Schepp, a Manlius town councilor, is the Republican candidate to become the Onondaga County Clerk. She faces Democrat Gary Morris, a real estate broker who teaches business classes at Onondaga Community College, in the Nov. 6 election. The county clerk oversees legal and public documents about business, property ownership and civil and criminal cases.
The clerk’s office was left vacant after the longest serving County Clerk in Onondaga history, Ann Ciarpelli, resigned in July, five months short of the end of her fourth four-year term. Ciarpelli, a Republican, had been the clerk since 1996.
In her bid for the office, Schepp brands herself as a businessperson who understands government. As manager of Juno’s Glass in Auburn, Schepp said, she handles the day-to-day operations and the financial responsibilities of running a small business. Handling finances from a business standpoint carries over to working in government, where conscientious spending is also a priority, Schepp said.

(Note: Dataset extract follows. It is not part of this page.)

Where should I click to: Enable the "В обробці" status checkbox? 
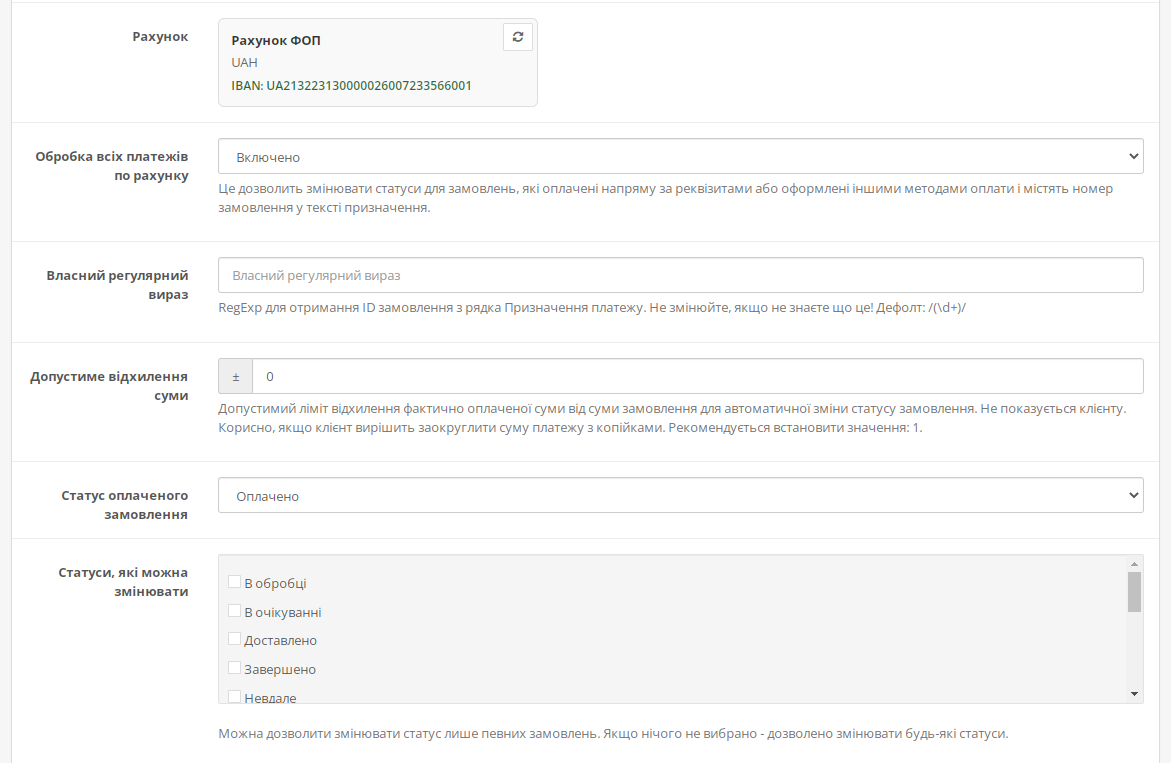coord(234,582)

If she’s elected, she said, voters can be assured “the person coming into this office will do the best job not only with their tax dollars but the documents that’s entrusted to them.”
Before Juno’s, Schepp worked 12 years as part of the town of Manlius’s emergency medical service. In 1995, Schepp was named the Onondaga County EMS administrator of the year.

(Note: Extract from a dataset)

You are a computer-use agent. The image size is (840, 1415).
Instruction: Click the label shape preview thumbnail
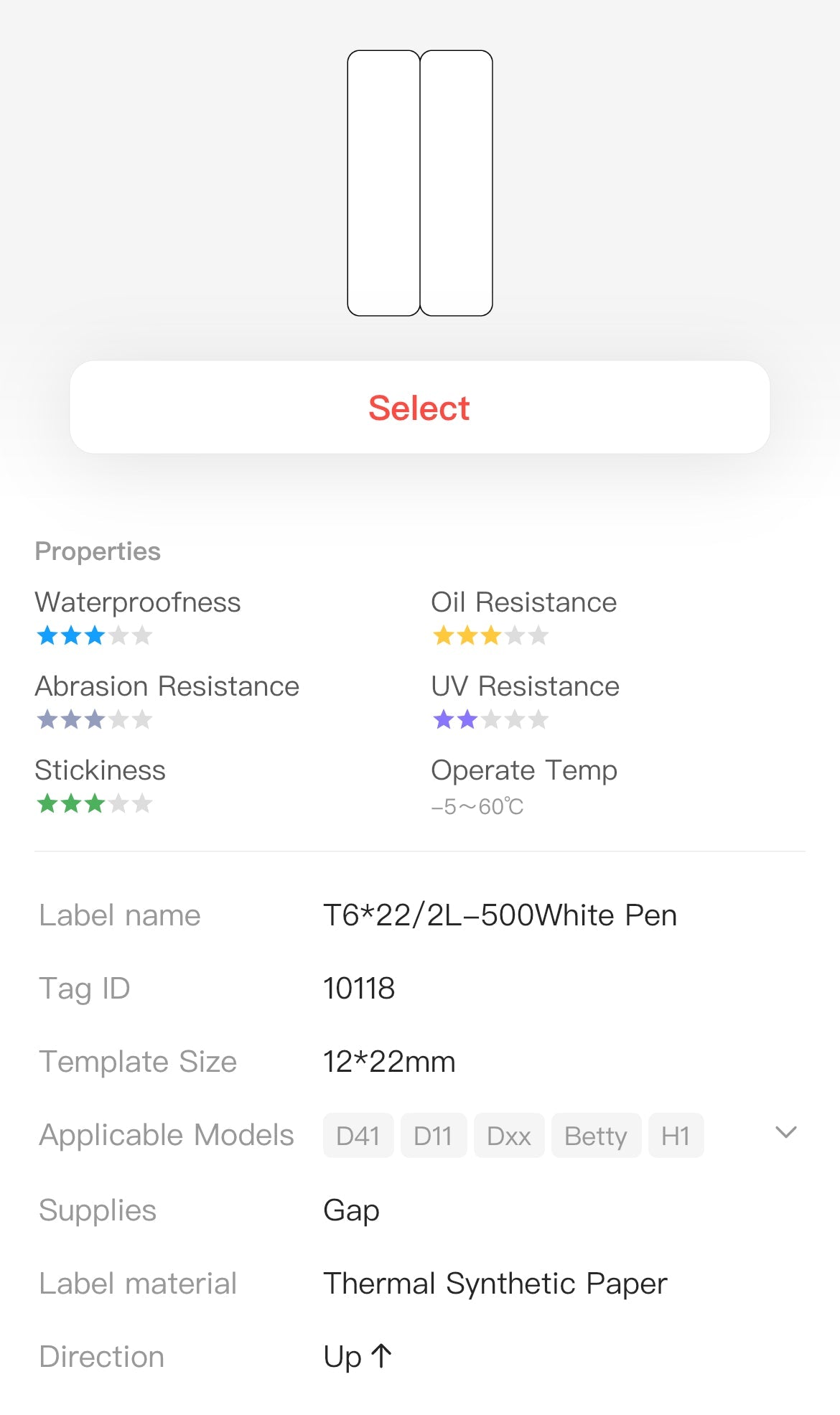420,183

Schepp, 51, has three adult children and three grandchildren.
Her work as a medical administrator and dedication to serving the community are among her defining characteristics, said Tom Marnell, a fellow Manlius town councilor who’s worked with Schepp since 2003.
“She’s just a very giving person, he said. “She helped many people in distress.”

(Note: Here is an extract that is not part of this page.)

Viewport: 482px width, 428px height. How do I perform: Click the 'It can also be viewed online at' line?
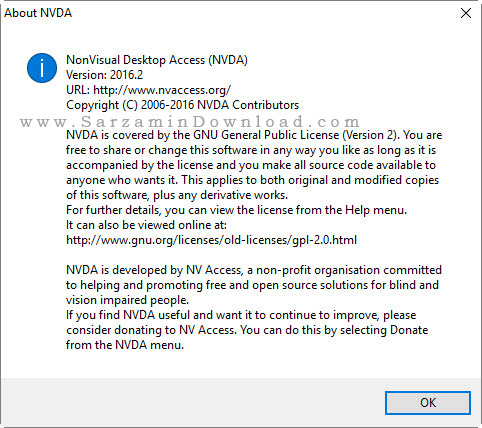pos(146,225)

He has worked closely with Schepp recently to help consolidate the fire department budget into the town’s own budget in hopes of lessening taxpayers’ financial load, Marnell said. A study of the consolidation conducted earlier this year and is under review by an independent committee, said Marnell.
Marnell described Schepp as an “astute business woman.”
The business skills of the two candidates recently became the center of a controversy in the race, when The Post-Standard reported that Democratic candidate Morris had filed for personal bankruptcy five times since 1986. Morris acknowledged only one bankruptcy to the newspaper. In an interview with The Post-Standard, Vita DeMarchi, the chair of the county Democratic party at the time of Morris’ nomination, downplayed the bankruptcy as a concern and reaffirmed her support for Morris.
For her part, Schepp said Morris’ financial track record challenges his qualifications for Onondaga County Clerk. “Whoever takes over the office will be managing a $4 million budget, and that person needs to hold a lot of responsibility,” she told The Post-Standard.
If elected, Schepp said, she would like to branch the county clerk’s office out into the community, to update the technology in the county clerk’s office and improve communication between county and town clerks.
Schepp also proposes to renew a program to take the county clerk’s office to the villages for one day a month as a convenience to residents. A similar program was dropped by the county clerk a couple years ago, she said. Renewing the program, Schepp said, would mean residents would not have to travel to downtown Syracuse from a town or village.
“We would take the clerk’s office on the road and provide service in the towns,” she said.
Files and records dating back to the 1700s are under the county clerk’s watch. The next county clerk will also likely face a storage issue, she said.
In addition to winning the Republican nomination, Schepp is endorsed by the Onondaga Veterans’ Party. The Onondaga County Clerk also maintains veterans discharge records. Hearing veterans tell stories about combat and the “planes they flew, the ships they were on,” she said, is among her prized interactions whenever she attends events dedicated to veterans.
“My dad was a veteran, my brother’s a veteran,” Schepp said. “They’re terribly important to our community.”
(Debbie Truong is a junior majoring in newspaper and online journalism.)